Janvier 2017 : les voeux pour la nouvelle année percutent une actualité judiciaire que je n'aurais pas cru possible dans mon pays lors de ce voyage en Roumanie en été 1977, quelques mois après un violent séisme qui avait dévasté une partie de ce pays et de la Bulgarie.

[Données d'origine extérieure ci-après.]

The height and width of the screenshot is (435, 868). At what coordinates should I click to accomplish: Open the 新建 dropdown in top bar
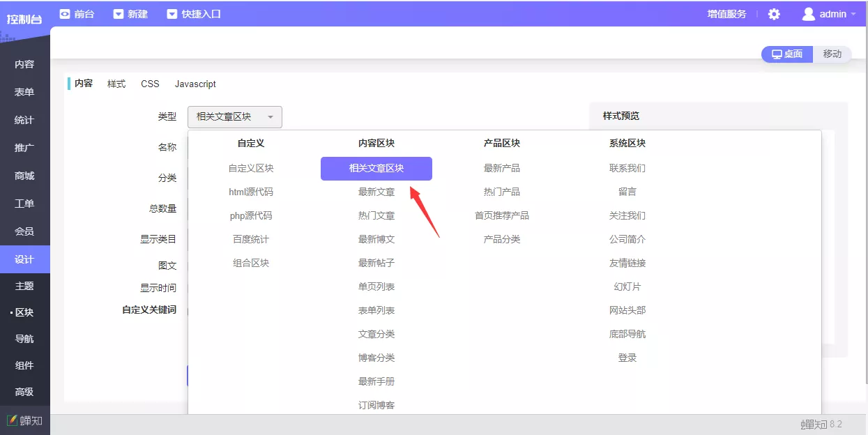coord(130,14)
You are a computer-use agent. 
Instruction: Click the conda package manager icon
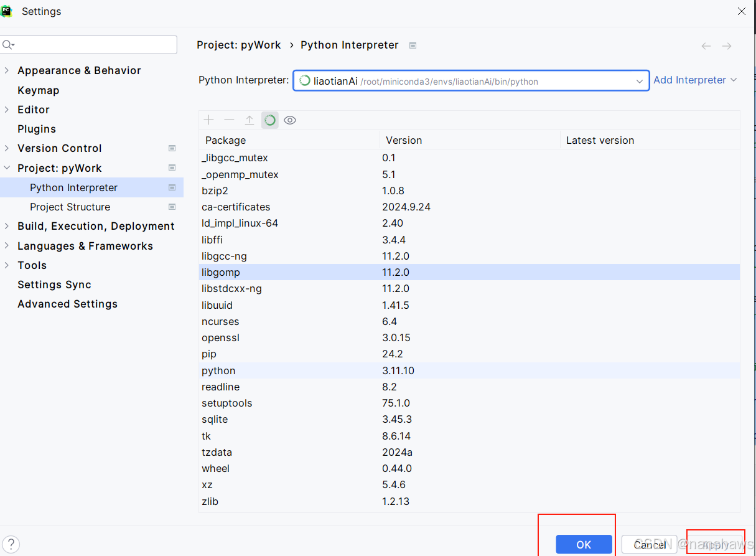(269, 120)

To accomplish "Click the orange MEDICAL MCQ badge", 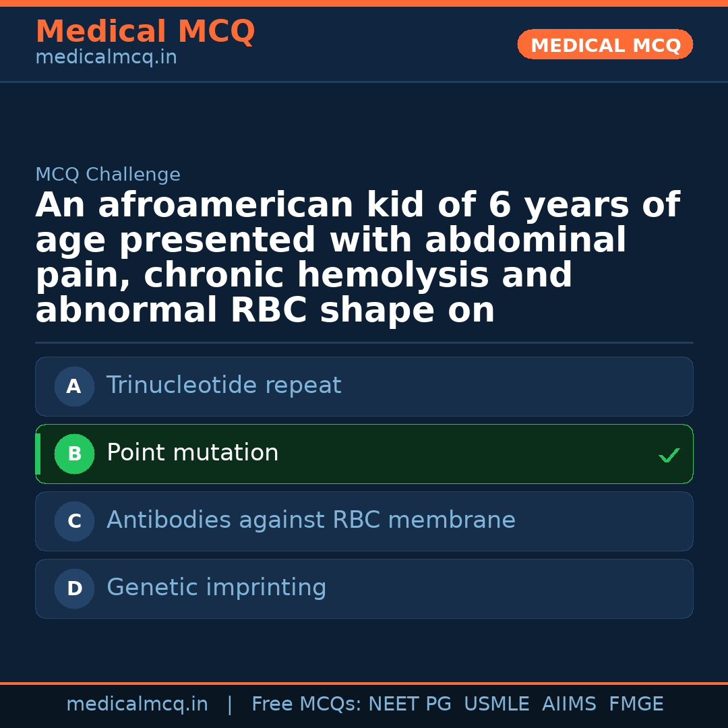I will (605, 45).
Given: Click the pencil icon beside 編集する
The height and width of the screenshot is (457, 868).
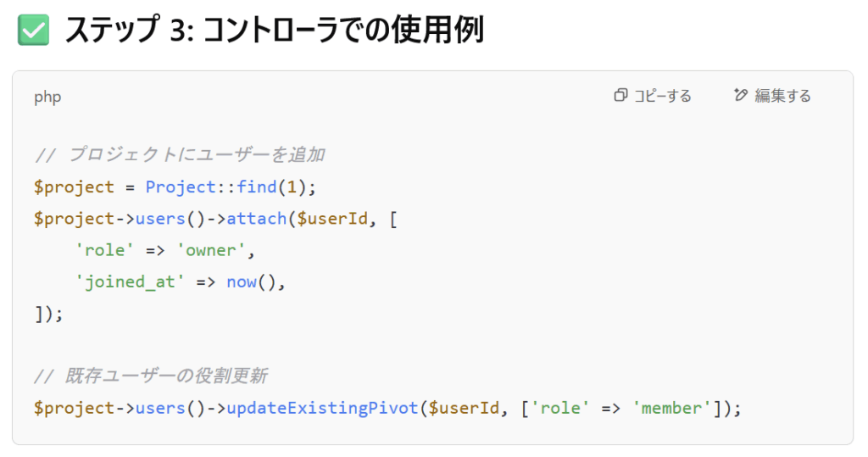Looking at the screenshot, I should [741, 95].
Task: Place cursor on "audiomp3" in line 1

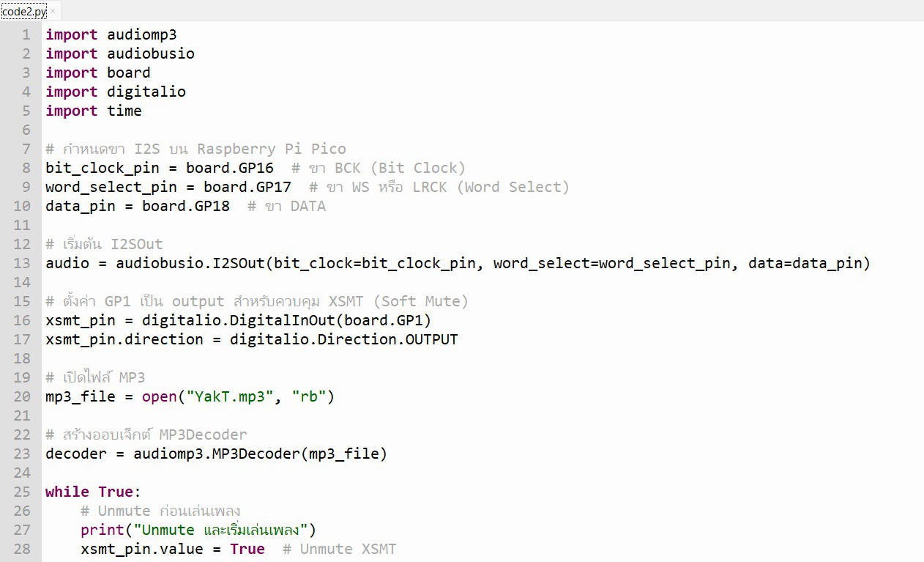Action: point(141,34)
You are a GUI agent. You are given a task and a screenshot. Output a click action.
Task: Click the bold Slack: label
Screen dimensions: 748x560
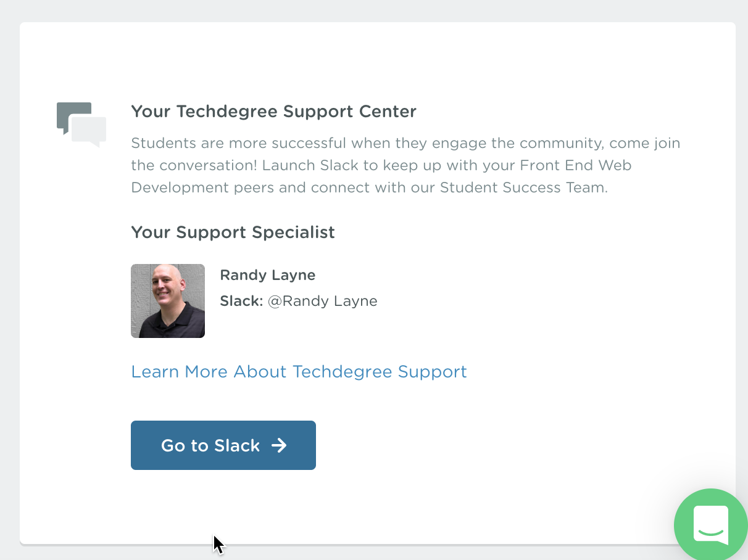(241, 301)
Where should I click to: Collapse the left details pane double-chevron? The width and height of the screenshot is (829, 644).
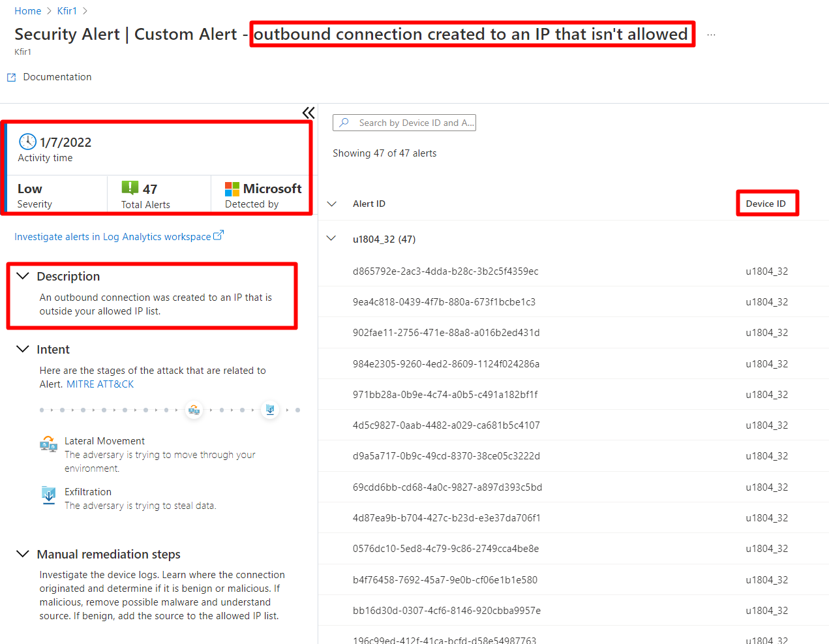[309, 113]
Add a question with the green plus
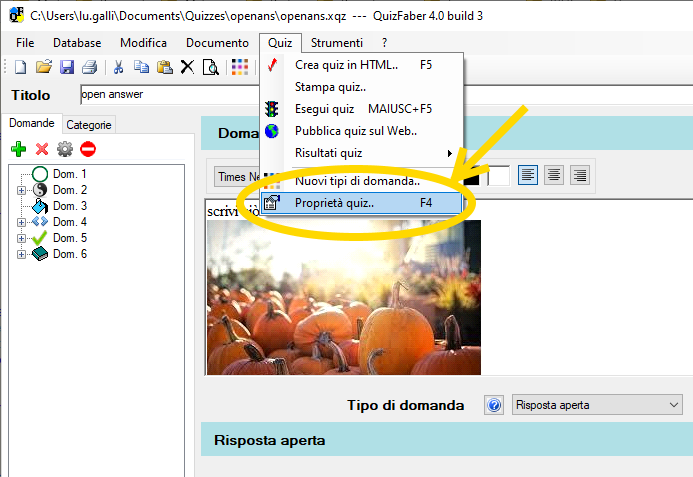 (19, 149)
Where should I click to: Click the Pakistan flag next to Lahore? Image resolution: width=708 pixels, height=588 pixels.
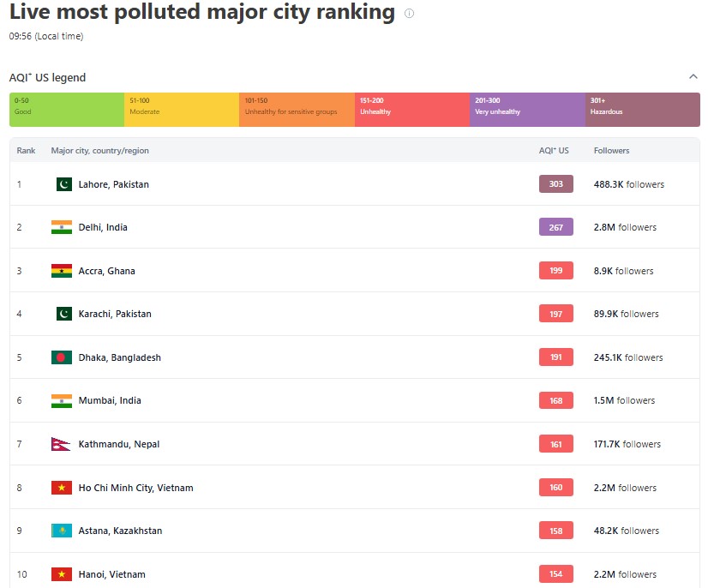63,184
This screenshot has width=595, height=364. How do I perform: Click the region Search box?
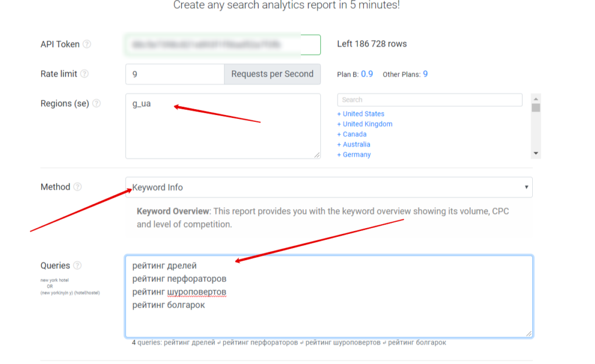[429, 100]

Mais ce n'était pas un hasard si j'avais mis en ligne ce billet  le 13 janvier 2012 où l'on avait vu réactiver une très vieille loi que nous avons alors appelé "délit de solidarité".

Dans ma très grande naïveté (et je ne suis pas la seule), je croyais cette loi abrogée. En réalité elle a seulement été "édulcorée" (adjectif beaucoup entendu dans les medias aujourd'hui).

Je vous avais prévenu que pour LE CASSE-TÊTE DE LA SEMAINE de Sherry, je publierais plusieurs billets.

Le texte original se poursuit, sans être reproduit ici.